Mercredi c'est le démontage et le dernier jour d'école ; certains n'ayant pas bouclé leur programme (j'ai nommé : Hubert et Léon !) je les reprends un peu en début d'après-midi. Léon arrive en râlant et en disant que "mes copains ils n'ont pas classe aujourd'hui et EN PLUS je dois revenir l'après-midi, ça ne se fait pas". Oup oup oup... la maîtresse voit rouge. "Alors écoute-moi bien, Léon : ce qui ne se fait pas c'est que dans ton programme d'il y a deux jours j'avais écrit Lecture : si tu as le temps, et que tu t'es enfilé quatre chapitres dans la journée au lieu de faire le reste de ton travail. Du coup tu as pris du retard, et tu le rattrapes maintenant. TU es donc responsable du fait de revenir en classe un mercredi après-midi. En revanche, JE n'ai pas non plus spécialement envie d'être ici et pourtant j'y suis obligée parce que TU as décidé de lire au lieu de travailler. Alors à ta place je me ferais tout petit..." Message bien reçu, il mettra ensuite beaucoup de bonne volonté et nous bouclerons le programme restant en trois quarts d'heures et dans la joie ! XD
Le temps de ranger un peu et il est déjà presque 15h. J'avais prévu d'aller me promener mais une grosse flemme me prend... en plus Bruno n'a pas l'air enthousiasmé par mon programme et préfère rester au cirque... J'hésite. Oh et puis zut, on se remue, mademoiselle, hop ! Me voici donc en route pour...le cimetière de la Madeleine ! Un cimetière ?! Oui oui. Elles sont bizarres, ces maîtresses, parfois. Il s'avère qu'en cherchant des idées de sorties à faire à Amiens, j'ai vu que ce cimetière "romantique" (de l'époque romantique, hein, pas romantique dans le sens "dîner aux chandelles"!) était réputé pour sa beauté. Et puis... il faut bien que je vous le dise... j'aime bien les cimetières. Rien de morbide là-dedans, ni de religieux, juste j'aime ces lieux, le calme qui y règne, la réflexion et l'introspection que ça entraîne, le rappel des vanités de ce monde... Bon après je ne cours pas les cimetières non plus, mais lorsque j'ai l'occasion d'en visiter un particulièrement beau... et puis il y a le tombeau de Jules Verne, en plus ! (c'est un peu pour ça que je voulais y traîner Bruno, mais ça n'a pas eu l'air de le convaincre!)
Me voici donc partie. Je repasse par le centre ville, photographiant au passage un des "arbres libres" que je trouve si beaux dans cette ville !

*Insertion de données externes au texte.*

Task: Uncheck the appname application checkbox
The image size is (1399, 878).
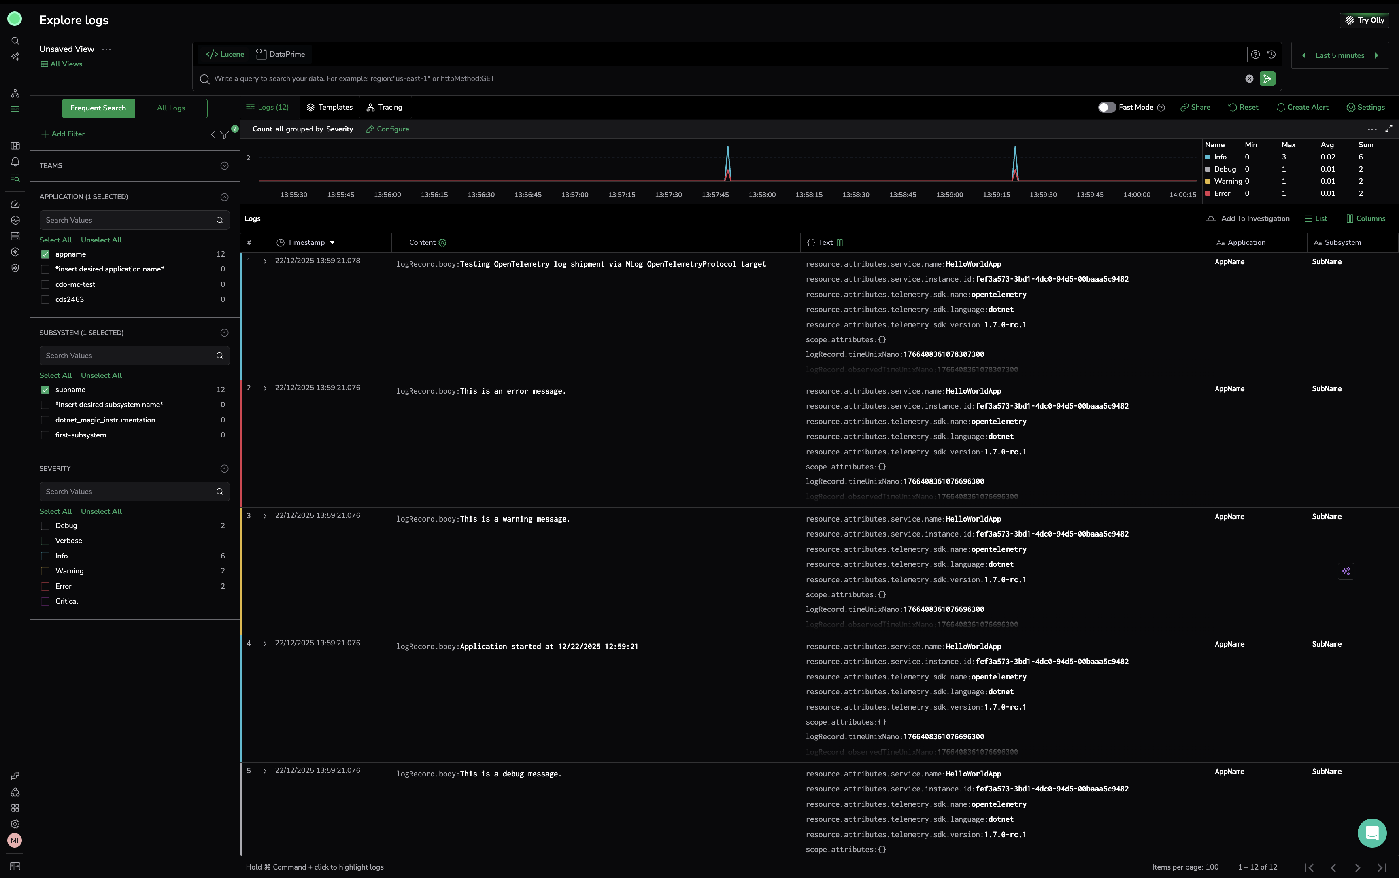Action: click(45, 254)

A vrai dire je ne sais pas trop comment on y va, enfin pas dans les moindres détails... J'ai juste vu dans quelle direction c'était, et noté qu'il y avait quatre kilomètres du cirque jusqu'à là-bas. Aux deux tiers du chemin il y a un bus que je pourrai prendre, je garde cette option dans un coin de ma tête ! Je me trompe d'une rue mais rien de grave, j'en profite pour flâner un peu. Au bout d'un moment je commence à me demander si je vais arriver un jour jusqu'à l'arrêt de bus repéré, quand deux boîtes de médicaments ouvertes et vides attirent mon oeil, par terre : c'est du Subutex. Hmm... sympa le quartier ! XD
Je continue mon chemin et finis par trouver un arrêt de bus, qui m'emmène rapidement jusqu'au cimetière. Ce lieu est en effet magnifique : c'est grand, rempli de végétation et d'oiseaux. Il y a vraiment des endroits où on se croirait à la campagne.

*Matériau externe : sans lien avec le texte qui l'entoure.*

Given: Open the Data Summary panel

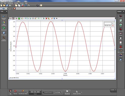Looking at the screenshot, I should coord(4,23).
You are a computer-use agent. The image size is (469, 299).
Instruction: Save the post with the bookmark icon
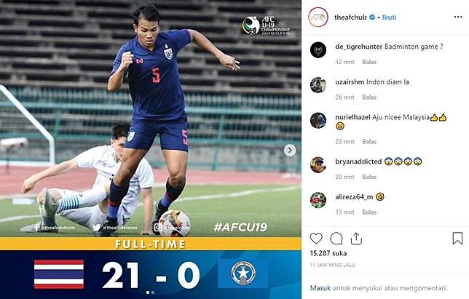457,239
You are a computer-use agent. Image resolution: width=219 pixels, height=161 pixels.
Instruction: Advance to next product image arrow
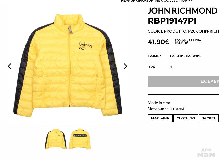tap(125, 66)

Il faut savoir qu'au Moyen-Age et même un peu plus tard, les inhumations avaient lieu dans les villes et villages, autour de l'église. Mais au 18ème siècle la forte croissance démographique, associée à une évolution des mentalités qui amène les scientifiques à redouter une contamination des vivants par les morts, va entraîner l'ordonnance royale du 20 mars 1776. Celle-ci oblige les villes et les bourgs à transférer les cimetières hors de l'enceinte des habitations. Là je vous ai fait la version courte, mais si ça vous intéresse allez voir ici : www.19e.org/articles/cimetiere2.htm
C'est cette page que j'ai lue, elle est assez bien faite.
Donc, en ce qui concerne Amiens, c'est en 1785 que l'écrivain Duval lance l'idée de déplacer le cimetière Saint-Denis, jusqu'alors situé au centre de la ville. L'architecte Cheussey (à qui l'on doit notamment la belle bibliothèque que j'ai photographiée samedi dernier) et le jardinier municipal Fontaine concrétisent ce projet en 1817-1818. Ce site abritait auparavant une "maladrerie" nommée La Madeleine (j'ai cherché en rentrant ce qu'était une "maladrerie" : un refuge pour lépreux!).
La succession de coteaux et de vallons du site permet la réalisation d'un parc à l'anglaise, tout à fait dans le goût de l'époque (et entre nous, j'ai toujours préféré ça aux tristes jardins à la française!). Le parc est partagé en petites parcelles aux noms poétiques (plaine des alouettes, des mésanges, des ifs, des serins, des noisetiers, des pinsons...), séparées par des allées aux noms de fleurs (camélias, jasmins, passiflores, pâquerettes, aubépines, anémones et... oxalis des bois" ! Je ne les connaissais pas, celles-là ! )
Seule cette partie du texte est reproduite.